Texto mostrado
Dentro de este marco general, Atrocidades innegables también propone un análisis más detallado de algunos casos que han adquirido una infame notoriedad. Tlatlaya, Allende, San Fernando, Ayotzinapa, Apatzingan, Ojinaga… la lista sigue creciendo, sin que los parámetros para el análisis jurídico hayan variado significativamente desde el inicio de la crisis.
En este punto se devela la verdadera innovación del informe presentado por OSJI. En contraste con reportes previos, Atrocidades innegables propone su análisis no sólo desde la recopilación de cifras o el recuento detallado de los casos, sino desde preguntas distintas: ¿es posible que estos hechos de violencia no sean eventos aislados sino que respondan a patrones criminales comunes?; ¿podrían existir fundamentos razonables para concluir que dichos patrones son parte de una política impulsada por actores estatales o por organizaciones del crimen organizado?
Para responder a estas preguntas, Atrocidades innegables recurre al único marco que realmente brinda herramientas especializadas para el examen jurídico de contextos con estas características particulares: el Derecho Penal Internacional (DPI).
Derecho penal internacional como marco de análisis

El DPI es una rama jurídica poco conocida en México, a pesar de su creciente importancia a nivel regional e internacional. Este desconocimiento tampoco es casual o incidental.
La falta de familiaridad del gremio jurídico con el DPI parece ser otra consecuencia de la ausencia de procesos judiciales por los crímenes cometidos durante la guerra sucia. En contraste con otros países latinoamericanos, la inacabada transición mexicana no fue capaz (o no tuvo la voluntad) de perseguir los hechos acontecidos en el pasado; mucho menos, tomando como fundamento este marco jurídico particular. Los pocos casos que alcanzaron los tribunales nacionales fueron resueltos en términos más bien formalistas, sin tomar en consideración el marco internacional en la materia.

En la misma medida, la reticencia o, al menos, la negligencia de las autoridades para promover activamente la implementación a nivel nacional de los tratados internacionales relevantes –de los que México es parte desde hace al menos una década– ha colaborado a mantener al DPI al margen de nuestro propio sistema jurídico. En el imaginario de una parte importante del gremio jurídico, aquél sigue siendo concebido como un tema “satélite”, relevante para otros contextos pero no para nuestro país. La realidad no podría ser más diferente.

El DPI suele identificarse con las situaciones históricas que condujeron a su consolidación. En particular, los tribunales penales internacionales para Núremberg, Tokio, la Antigua Yugoslavia y Ruanda. Sin minimizar la relevancia de estos antecedentes, lo cierto es que en la actualidad el DPI es mucho que dichos procesos o que las situaciones que los detonaron.

Datos proporcionados
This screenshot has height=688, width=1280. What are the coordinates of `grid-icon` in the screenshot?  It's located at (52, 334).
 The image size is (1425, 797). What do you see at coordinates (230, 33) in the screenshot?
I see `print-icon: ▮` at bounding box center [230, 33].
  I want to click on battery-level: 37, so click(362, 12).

Objetivo del ejercicio
En el texto sobre el informe Atrocidades innegables, ¿qué marco jurídico usa el informe para responder a sus preguntas? Para responder, básate únicamente en el texto mostrado.

Respuesta del ejercicio
El Derecho Penal Internacional (DPI).